Last week, Wired journalist, Matt Honan detailed how his digital life was wiped out in an hour by hackers. In horrifying detail, Honan writes about how he was systematically locked out of his iPhone, iPad, MacBook, as well as his Google account and it dawned on him that something was “seriously wrong”.
Honan had made a few common mistakes that we all make like not backing up, and using the same prefix for his Apple, Amazon, and Gmail accounts making them easy to guess. He says his biggest mistake was using the Find My Mac service which allowed the hacker to remotely access his Mac.
One other key mistake Honan made, was not having a Private Registration service on his domain name. He writes:
“So how did he [the hacker] get this vital information? He began with the easy one. He got the billing address by doing a whois search on my personal web domain.”
The hacker gained access to Honan’s Apple and Amazon accounts by quoting his billing address to their customer service operators who used this as part of their authentication process. Having this information was a major factor in enabling the hack to progress. Had Private Registration been enabled for Honan’s domain name, the billing address would have been harder, although not impossible, to find.
So what is Private Registration?
Domain name registries like com, net, and org require the contact details associated with a domain name to be published in a publicly accessible database called a Whois database. Whois originated in the 1980′s as a protocol for looking up information associated with domain names and IP addresses. A Whois lookup returns registration information for a domain name including the contact information of the registrant.

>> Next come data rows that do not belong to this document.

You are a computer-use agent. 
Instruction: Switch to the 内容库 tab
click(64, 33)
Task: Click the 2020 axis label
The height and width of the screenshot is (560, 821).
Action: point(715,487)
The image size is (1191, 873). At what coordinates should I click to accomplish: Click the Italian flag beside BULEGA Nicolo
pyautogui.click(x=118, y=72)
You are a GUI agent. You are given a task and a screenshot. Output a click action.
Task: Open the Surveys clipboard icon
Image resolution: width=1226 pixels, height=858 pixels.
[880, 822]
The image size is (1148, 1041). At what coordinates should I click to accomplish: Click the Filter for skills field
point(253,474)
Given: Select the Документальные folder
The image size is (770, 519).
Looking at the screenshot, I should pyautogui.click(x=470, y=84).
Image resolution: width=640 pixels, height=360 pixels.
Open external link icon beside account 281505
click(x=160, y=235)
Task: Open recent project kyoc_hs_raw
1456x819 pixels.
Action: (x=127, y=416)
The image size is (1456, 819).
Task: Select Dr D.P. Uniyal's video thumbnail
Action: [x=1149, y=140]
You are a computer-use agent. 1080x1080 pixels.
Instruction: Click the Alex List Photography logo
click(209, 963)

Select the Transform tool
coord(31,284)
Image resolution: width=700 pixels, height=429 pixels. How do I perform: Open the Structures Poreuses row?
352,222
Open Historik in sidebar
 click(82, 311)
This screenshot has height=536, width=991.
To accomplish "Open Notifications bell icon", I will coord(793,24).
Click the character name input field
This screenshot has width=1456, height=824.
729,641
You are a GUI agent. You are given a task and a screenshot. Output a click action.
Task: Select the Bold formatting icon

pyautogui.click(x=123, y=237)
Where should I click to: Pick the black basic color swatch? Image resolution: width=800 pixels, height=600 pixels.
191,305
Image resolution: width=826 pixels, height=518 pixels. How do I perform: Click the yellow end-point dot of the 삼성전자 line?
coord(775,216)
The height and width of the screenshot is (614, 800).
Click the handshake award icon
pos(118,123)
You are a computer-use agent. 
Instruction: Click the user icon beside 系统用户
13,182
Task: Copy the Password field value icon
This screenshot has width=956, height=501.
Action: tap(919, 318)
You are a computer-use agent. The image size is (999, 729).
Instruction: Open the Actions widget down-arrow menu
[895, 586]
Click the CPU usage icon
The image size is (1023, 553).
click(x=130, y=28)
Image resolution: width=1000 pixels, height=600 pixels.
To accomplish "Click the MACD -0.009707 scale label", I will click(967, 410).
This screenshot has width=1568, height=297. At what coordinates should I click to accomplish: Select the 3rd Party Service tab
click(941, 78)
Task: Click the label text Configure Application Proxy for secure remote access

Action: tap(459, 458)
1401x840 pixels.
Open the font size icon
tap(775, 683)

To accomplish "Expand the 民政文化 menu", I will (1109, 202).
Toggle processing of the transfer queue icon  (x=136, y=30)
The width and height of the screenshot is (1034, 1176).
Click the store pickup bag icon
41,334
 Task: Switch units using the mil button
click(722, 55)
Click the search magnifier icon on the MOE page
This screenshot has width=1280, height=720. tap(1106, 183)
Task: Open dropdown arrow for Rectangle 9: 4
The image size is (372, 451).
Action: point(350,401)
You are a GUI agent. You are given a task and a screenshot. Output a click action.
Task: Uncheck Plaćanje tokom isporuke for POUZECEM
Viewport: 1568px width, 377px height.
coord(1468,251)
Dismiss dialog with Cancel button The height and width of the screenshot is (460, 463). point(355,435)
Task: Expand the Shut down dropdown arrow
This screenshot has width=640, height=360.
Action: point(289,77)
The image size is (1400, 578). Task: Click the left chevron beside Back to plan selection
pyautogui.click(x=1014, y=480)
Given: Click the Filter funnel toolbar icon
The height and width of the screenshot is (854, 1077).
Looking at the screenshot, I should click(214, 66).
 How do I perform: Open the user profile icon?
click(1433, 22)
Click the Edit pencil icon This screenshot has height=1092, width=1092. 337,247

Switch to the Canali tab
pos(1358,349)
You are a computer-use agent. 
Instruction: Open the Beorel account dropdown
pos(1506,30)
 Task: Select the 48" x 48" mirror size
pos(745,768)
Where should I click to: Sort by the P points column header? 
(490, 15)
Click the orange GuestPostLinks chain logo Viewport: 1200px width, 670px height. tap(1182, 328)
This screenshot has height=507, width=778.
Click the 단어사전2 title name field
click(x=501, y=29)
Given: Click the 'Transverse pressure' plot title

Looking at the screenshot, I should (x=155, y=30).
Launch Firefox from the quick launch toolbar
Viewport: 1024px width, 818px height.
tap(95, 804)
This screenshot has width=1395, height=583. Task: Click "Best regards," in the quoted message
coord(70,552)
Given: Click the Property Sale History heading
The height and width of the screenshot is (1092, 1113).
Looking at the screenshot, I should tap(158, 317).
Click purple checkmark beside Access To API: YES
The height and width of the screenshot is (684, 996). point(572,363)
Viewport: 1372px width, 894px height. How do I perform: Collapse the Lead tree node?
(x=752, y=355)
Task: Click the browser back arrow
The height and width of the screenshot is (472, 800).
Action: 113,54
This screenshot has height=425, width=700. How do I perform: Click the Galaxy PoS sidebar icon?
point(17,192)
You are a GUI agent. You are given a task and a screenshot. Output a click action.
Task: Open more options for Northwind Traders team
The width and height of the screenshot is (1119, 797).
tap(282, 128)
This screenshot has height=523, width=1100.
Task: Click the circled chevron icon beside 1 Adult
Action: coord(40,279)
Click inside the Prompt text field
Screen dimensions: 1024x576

Private registration masks the details that are published, whilst still maintaining the correct information as mandated by the domain name registries. This means that when someone looks up a domain name, they don’t see personal contact information that can be used for nefarious purposes, they see generic information. Instead of seeing where you live, someone looking up your domain name will see:
As Cloud services become more ubiquitous, consumers and cloud services providers need to make security a top priority. The seamless elegance offered by a lot of services can result in an apathy about security and privacy, which as Matt Honan sadly learnt can have dire consequences.